As discussões foram as de sempre: quem deve pagar pelas reduções, países ricos ou "em desenvolvimento"? Como farão China, Índia e outros que ainda precisam dotar de energia as casas de centenas de milhões de pessoas e só dispõem de combustíveis fósseis? Que se fará agora com o novo caminho de extração de gás de rochas, chamado de fracking, que dizem poluir menos, mas implica liberação de metano? A Agência Internacional de Energia não se cansa de advertir que já nos estamos aproximando do limite de mais 2 graus Celsius no aquecimento da Terra, mas as emissões de poluentes continuam em nível recorde - e a partir de 2017 a alta terá efeitos irreversíveis. O tema também nos fala de perto. Segundo estudo publicado na revista da Fapesp por Fábio Castro, Minas Gerais poderá perder R$ 450 bilhões até 2050 com problemas climáticos; o País todo, R$ 3,6 trilhões em 40 anos.
E a três semanas do início oficial da conferência Rio+20, na qual todos esses temas - mais a pobreza no mundo, redução do desperdício de alimentos (1,3 bilhão de toneladas anuais), novas formas de calcular crescimento, "economia verde", "governança sustentável" - em princípio estarão na pauta, surgem os temores de outro malogro, já que as discussões preliminares continuam patinando. O temor já foi manifestado pela ex-primeira-ministra norueguesa Gro Brundtland e pelo ex-presidente Fernando Henrique Cardoso.

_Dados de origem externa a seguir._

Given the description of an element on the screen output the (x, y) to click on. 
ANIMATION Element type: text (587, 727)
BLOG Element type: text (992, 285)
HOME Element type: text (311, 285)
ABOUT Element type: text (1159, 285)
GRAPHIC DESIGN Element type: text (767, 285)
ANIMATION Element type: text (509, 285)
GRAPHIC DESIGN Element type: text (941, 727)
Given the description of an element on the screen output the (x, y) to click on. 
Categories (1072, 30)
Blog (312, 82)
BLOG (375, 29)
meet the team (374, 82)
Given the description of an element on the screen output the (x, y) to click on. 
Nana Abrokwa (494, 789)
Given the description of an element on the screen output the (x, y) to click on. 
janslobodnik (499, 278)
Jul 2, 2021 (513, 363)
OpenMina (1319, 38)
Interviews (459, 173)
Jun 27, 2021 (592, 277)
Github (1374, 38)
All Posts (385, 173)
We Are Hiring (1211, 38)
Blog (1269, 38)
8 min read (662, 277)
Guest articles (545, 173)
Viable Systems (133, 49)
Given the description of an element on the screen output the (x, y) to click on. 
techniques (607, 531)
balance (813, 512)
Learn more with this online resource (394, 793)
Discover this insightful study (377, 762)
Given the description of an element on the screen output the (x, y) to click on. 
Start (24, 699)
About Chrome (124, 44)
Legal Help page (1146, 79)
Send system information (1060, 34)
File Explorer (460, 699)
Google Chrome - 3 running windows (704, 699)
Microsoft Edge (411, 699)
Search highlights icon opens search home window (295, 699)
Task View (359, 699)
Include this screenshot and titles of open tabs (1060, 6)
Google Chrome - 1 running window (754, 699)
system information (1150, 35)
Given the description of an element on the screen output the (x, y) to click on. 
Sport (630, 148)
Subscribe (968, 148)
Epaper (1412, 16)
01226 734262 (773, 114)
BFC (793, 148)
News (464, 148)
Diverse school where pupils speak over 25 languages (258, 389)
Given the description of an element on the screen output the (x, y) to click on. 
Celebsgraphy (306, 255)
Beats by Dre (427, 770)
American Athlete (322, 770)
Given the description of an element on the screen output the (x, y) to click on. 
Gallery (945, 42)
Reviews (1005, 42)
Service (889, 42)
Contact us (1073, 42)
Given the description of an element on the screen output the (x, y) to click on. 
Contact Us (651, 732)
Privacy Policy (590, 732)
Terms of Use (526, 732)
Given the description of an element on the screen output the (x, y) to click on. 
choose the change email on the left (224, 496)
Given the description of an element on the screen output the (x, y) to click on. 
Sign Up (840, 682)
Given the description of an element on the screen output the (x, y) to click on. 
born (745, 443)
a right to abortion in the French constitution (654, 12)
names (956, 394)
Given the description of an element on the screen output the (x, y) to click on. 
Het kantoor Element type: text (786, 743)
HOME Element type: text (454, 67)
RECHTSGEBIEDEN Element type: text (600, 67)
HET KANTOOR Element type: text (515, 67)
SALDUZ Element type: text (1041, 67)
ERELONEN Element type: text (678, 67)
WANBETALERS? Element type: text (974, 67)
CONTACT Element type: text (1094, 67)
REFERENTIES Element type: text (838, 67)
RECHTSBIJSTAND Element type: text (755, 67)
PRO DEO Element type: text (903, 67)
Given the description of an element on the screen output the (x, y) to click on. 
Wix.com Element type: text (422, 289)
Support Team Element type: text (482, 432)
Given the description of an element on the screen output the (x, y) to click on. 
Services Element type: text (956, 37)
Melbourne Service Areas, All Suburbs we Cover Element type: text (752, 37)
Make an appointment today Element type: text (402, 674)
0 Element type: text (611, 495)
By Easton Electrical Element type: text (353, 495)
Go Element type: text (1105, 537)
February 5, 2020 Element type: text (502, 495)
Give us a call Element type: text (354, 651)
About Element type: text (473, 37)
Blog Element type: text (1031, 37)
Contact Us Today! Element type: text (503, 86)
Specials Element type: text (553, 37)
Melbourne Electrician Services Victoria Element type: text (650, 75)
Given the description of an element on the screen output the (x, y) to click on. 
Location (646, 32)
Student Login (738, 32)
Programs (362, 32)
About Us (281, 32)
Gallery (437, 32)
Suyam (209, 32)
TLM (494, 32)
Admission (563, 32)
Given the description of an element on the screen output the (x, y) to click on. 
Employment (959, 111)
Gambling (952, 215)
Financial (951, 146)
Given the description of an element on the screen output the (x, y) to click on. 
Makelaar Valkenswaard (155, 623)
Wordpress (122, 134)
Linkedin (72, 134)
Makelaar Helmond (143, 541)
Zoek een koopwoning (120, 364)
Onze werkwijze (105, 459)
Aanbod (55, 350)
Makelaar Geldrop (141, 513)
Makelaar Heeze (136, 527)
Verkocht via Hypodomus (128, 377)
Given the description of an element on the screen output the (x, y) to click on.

"O planeta não é sustentável sem controle do consumo e da população", diz a britânica Royal Society (Folha de S.Paulo, 27/4). Mas da crise econômica no mundo "ninguém vai escapar sem ser afetado". Poderemos até levar "de um século a dois para sair da crise", afirma o renomado economista James K. Galbraith, da Universidade Yale (Estado, 23/5). Seja como for, é preciso continuar encarando os olhos luminosos dos nossos netos e seguir lutando.

Fonte: Washington Novaes, jornalista, O Estado de S. Paulo, 01 de junho de 2012.